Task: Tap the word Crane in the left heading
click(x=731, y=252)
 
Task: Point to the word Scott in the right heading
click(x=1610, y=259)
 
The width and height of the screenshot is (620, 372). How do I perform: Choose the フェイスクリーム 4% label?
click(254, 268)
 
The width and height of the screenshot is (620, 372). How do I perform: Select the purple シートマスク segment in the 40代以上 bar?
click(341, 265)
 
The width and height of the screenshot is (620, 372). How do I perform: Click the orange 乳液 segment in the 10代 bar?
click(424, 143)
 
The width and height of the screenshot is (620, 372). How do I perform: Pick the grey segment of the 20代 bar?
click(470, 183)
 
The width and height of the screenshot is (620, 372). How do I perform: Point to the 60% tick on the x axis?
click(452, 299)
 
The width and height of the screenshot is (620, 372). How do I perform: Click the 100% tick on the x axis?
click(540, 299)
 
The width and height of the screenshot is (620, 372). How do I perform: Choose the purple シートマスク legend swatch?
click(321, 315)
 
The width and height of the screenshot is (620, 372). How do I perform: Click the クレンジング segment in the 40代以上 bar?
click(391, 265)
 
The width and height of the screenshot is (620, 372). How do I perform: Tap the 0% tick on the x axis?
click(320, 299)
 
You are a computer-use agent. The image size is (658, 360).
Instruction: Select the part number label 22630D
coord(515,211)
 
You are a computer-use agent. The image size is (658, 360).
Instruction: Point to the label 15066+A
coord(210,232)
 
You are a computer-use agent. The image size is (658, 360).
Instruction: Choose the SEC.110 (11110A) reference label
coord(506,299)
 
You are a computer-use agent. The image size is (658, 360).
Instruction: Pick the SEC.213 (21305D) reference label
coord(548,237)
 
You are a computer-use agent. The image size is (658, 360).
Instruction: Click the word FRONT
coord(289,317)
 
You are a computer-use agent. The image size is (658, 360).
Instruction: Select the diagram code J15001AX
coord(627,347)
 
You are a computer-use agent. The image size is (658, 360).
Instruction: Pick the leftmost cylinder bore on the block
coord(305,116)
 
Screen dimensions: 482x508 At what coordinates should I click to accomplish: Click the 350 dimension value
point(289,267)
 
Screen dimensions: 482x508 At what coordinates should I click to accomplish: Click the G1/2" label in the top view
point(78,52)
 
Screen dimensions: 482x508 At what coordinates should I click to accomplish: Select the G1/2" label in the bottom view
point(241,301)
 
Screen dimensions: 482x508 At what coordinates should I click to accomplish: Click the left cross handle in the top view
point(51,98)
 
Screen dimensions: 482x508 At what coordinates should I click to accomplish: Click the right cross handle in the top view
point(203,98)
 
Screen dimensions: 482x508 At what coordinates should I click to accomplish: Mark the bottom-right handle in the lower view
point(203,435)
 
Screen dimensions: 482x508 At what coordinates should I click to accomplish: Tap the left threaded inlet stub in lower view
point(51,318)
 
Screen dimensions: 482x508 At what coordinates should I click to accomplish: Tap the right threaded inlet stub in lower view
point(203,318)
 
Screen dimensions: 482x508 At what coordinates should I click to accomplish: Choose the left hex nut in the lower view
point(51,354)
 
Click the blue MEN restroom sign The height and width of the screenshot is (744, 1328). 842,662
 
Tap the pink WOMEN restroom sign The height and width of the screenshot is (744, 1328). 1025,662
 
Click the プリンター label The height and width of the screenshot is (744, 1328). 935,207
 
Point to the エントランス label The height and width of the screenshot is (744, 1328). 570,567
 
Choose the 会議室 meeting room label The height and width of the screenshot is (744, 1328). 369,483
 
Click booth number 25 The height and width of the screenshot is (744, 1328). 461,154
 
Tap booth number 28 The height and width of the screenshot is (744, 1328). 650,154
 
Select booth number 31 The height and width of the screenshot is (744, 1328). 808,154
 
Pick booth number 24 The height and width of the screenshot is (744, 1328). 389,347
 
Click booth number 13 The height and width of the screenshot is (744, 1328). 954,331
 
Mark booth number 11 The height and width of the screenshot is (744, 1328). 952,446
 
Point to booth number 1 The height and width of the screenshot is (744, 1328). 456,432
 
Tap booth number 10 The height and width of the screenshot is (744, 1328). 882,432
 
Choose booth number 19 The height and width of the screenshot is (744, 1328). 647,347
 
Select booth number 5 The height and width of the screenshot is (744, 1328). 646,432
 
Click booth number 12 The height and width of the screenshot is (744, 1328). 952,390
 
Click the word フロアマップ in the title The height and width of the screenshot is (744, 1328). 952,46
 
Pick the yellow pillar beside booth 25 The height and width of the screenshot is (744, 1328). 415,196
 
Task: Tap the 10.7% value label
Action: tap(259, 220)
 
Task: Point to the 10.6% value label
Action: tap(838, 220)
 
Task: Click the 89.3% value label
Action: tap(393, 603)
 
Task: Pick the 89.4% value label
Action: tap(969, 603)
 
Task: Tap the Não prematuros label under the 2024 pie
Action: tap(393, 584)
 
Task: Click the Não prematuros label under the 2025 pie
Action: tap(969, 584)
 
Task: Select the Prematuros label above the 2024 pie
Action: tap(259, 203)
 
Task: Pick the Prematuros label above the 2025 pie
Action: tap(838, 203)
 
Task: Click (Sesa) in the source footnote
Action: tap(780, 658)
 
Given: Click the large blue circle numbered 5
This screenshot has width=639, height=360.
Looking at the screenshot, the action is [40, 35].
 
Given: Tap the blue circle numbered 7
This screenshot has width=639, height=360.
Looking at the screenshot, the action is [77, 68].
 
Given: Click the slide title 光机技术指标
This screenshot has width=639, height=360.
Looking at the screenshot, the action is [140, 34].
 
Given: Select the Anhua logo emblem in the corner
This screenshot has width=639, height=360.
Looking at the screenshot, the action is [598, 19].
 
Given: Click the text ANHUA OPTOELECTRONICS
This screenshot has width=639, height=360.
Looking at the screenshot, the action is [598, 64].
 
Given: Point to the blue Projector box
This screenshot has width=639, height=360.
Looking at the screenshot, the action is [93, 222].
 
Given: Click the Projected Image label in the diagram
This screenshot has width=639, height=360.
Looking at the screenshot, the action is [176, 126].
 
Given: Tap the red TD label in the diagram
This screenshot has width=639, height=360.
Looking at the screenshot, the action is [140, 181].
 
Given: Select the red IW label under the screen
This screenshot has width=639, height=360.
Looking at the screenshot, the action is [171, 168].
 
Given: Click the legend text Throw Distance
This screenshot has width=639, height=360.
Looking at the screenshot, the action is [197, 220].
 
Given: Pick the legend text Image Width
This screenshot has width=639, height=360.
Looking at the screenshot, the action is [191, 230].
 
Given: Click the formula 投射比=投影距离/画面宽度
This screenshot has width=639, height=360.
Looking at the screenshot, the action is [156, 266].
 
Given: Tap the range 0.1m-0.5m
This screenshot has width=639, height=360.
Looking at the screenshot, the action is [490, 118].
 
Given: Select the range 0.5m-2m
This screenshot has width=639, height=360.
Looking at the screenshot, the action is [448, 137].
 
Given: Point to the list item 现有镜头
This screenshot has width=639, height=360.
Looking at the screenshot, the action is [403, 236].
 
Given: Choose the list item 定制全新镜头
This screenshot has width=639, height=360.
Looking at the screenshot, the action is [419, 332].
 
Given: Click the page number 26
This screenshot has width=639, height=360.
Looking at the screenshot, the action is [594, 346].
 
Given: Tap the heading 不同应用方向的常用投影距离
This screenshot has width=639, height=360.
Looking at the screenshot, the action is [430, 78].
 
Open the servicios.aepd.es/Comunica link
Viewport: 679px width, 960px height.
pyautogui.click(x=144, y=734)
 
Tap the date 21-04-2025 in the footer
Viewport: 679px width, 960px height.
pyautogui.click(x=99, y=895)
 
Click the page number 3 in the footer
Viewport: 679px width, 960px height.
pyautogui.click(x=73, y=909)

____________________

→ **WRITTEN INSTRUCTION**: Gather every line in the records above that contains the string "stub", counting a match only when the letter case is the same.

→ **EXERCISE RESULT**:
Screen dimensions: 482x508 At what coordinates should I click to accomplish: Tap the left threaded inlet stub in lower view
Screen dimensions: 482x508 At what coordinates should I click to accomplish: Tap the right threaded inlet stub in lower view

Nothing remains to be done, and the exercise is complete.